Saturday, January 27, 2007

NBS Log Analysis Tricks Live On!

A long, long, long time ago (eh, like, in 1997 :-)) Marcus Ranum said in his post "artificial ignorance: how-to guide": "... you build a file of common strings that aren't interesting,  and, as new uninteresting things happen, you add them  to the file." And then you watch for other log records, which are then presumably interesting.  This introduced the concept of "negative" filtering i.e. looking NOT for what you know to be "good."

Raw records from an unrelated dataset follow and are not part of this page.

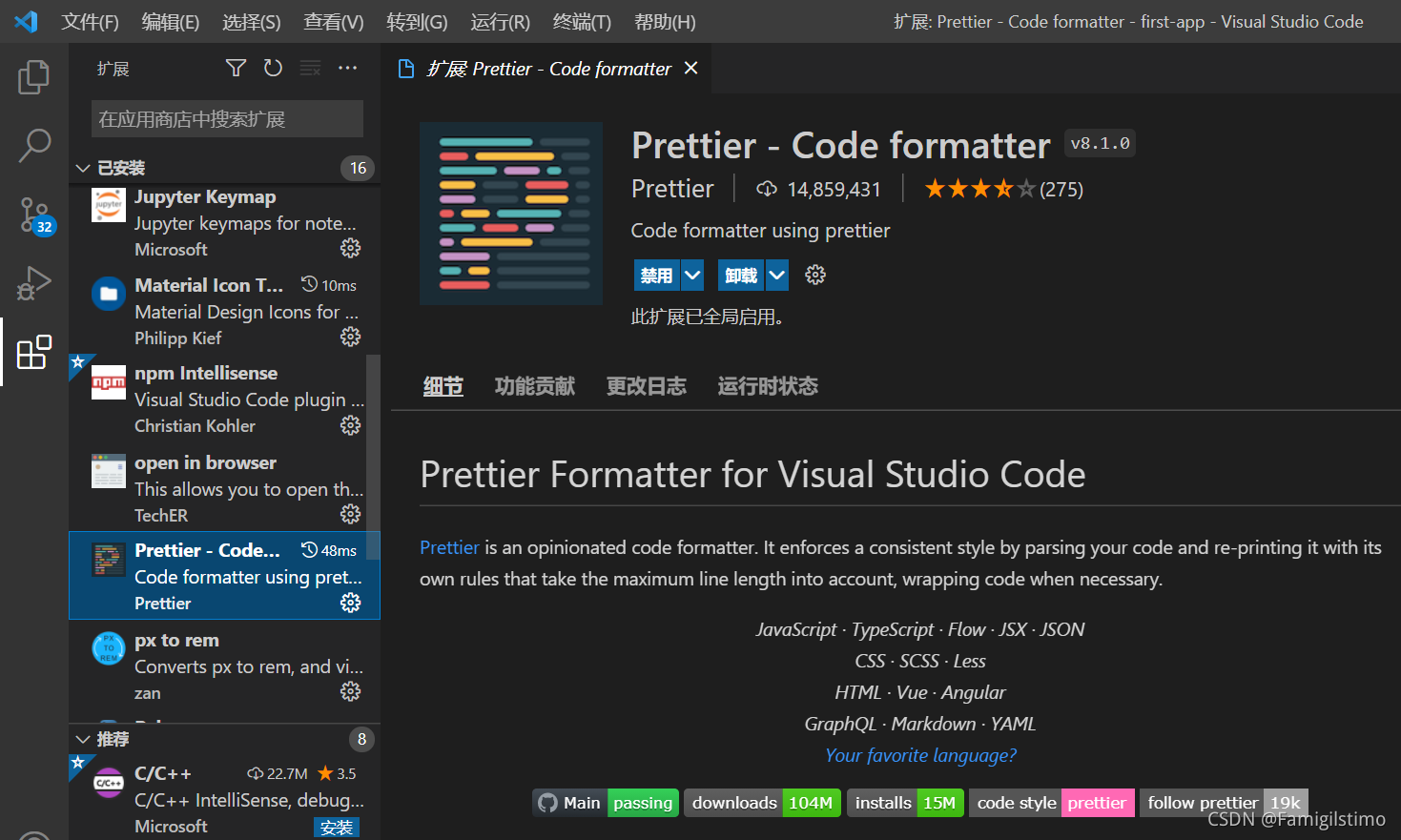Click the gear icon beside the 卸载 button
The image size is (1401, 840).
[x=814, y=275]
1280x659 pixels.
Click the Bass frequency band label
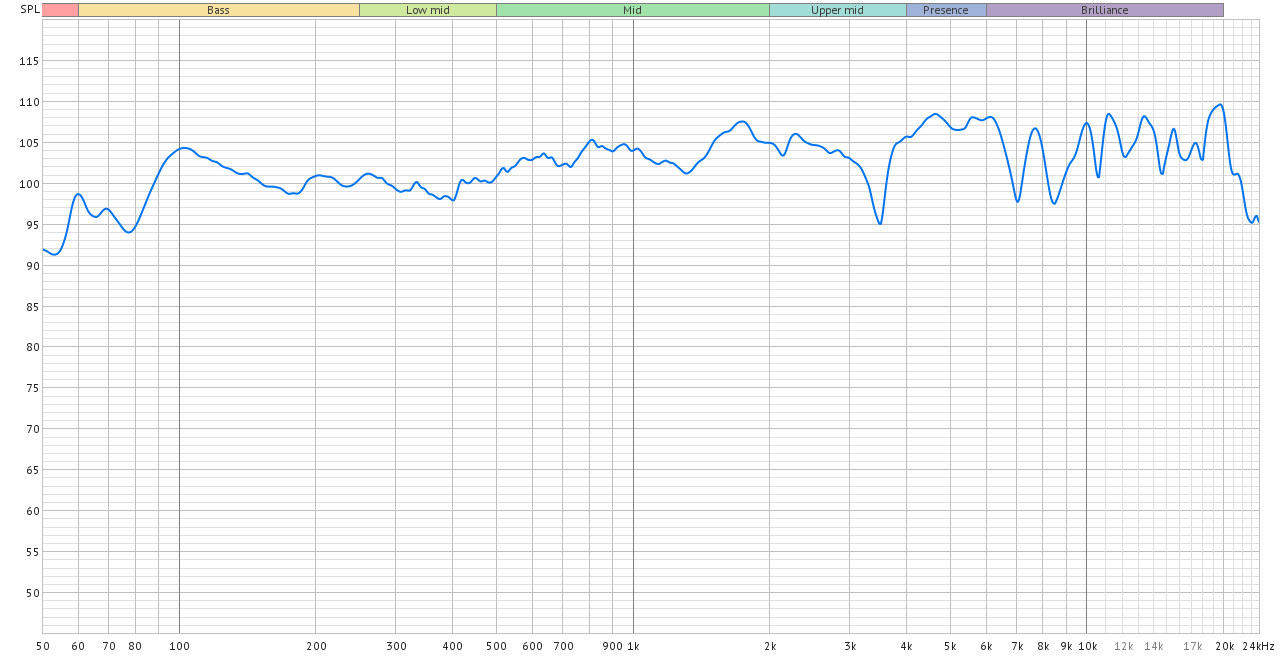click(x=218, y=10)
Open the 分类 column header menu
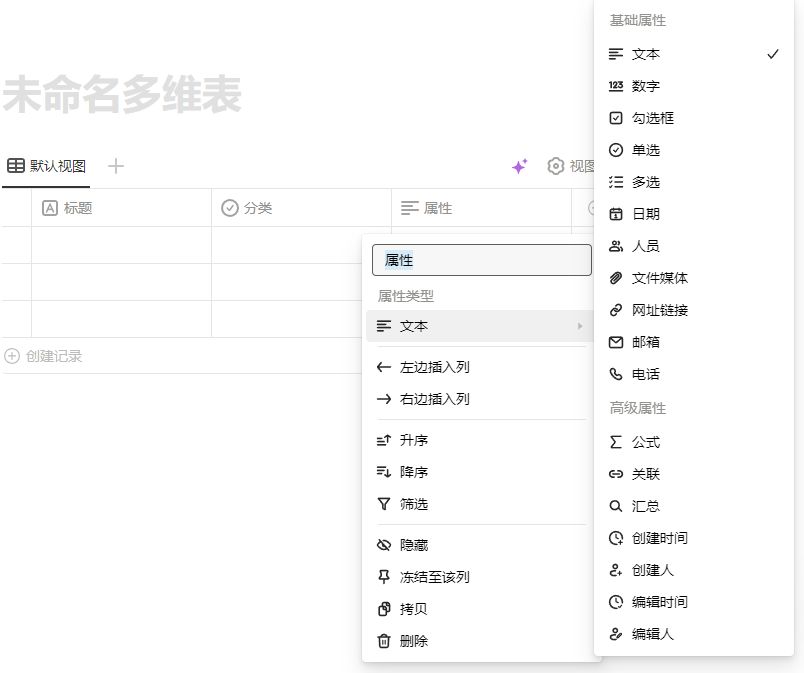The image size is (804, 673). tap(301, 208)
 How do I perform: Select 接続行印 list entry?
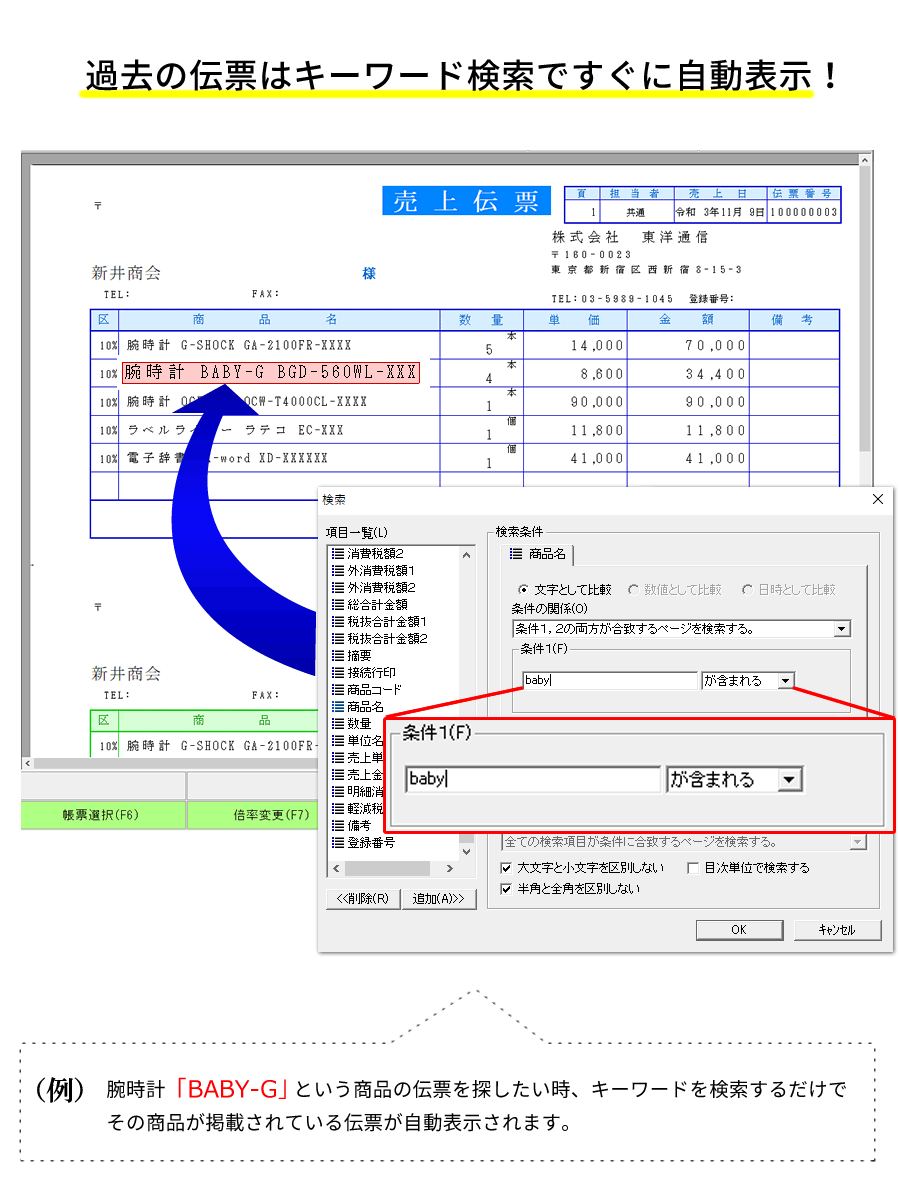pyautogui.click(x=370, y=672)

This technique is indeed extremely effective for finding "interesting" (i.e. unusual + actionable; see more, for example, here [PDF]) events in logs.  I even wrote a few prototype tools myself - including filters such as "new log record type for this port", "new for this network segment", "new for this sensor", "new for this IP range", etc or even two-dimensional ones such as "new for this port and destination IP address" which worked really well. All approaches had adjustable timeout after which the tool would consider an event to be new (e.g. "new for this week", "new for this month", etc). However, few vendors chose to incorporate such analysis approach in their products (bizarre, isn't it?).

And now, 10 years later (!) somebody finally did. In his post on 'Finding Events that have "Never Been Seen" Before' Ron Gula (with Marcus Ranum standing over his shoulder, no doubt :-) ) talks about implementing this in his product. What took you so long? :-)

They say "Regardless if your event logs are from UNIX systems, router access control violations, wireless access DHCP logs, intrusion detection systems or so on, after a certain period of time, the same events tend to repeat themselves. This is because most of our networks run controlled and automated processes. With this in mind, finding out when something "new" occurs could indicate a security or administration problem. " Right on! There is more fun stuff in the follow-up post 'More on "Never Before Seen" Log Events'.

Dr Anton Chuvakin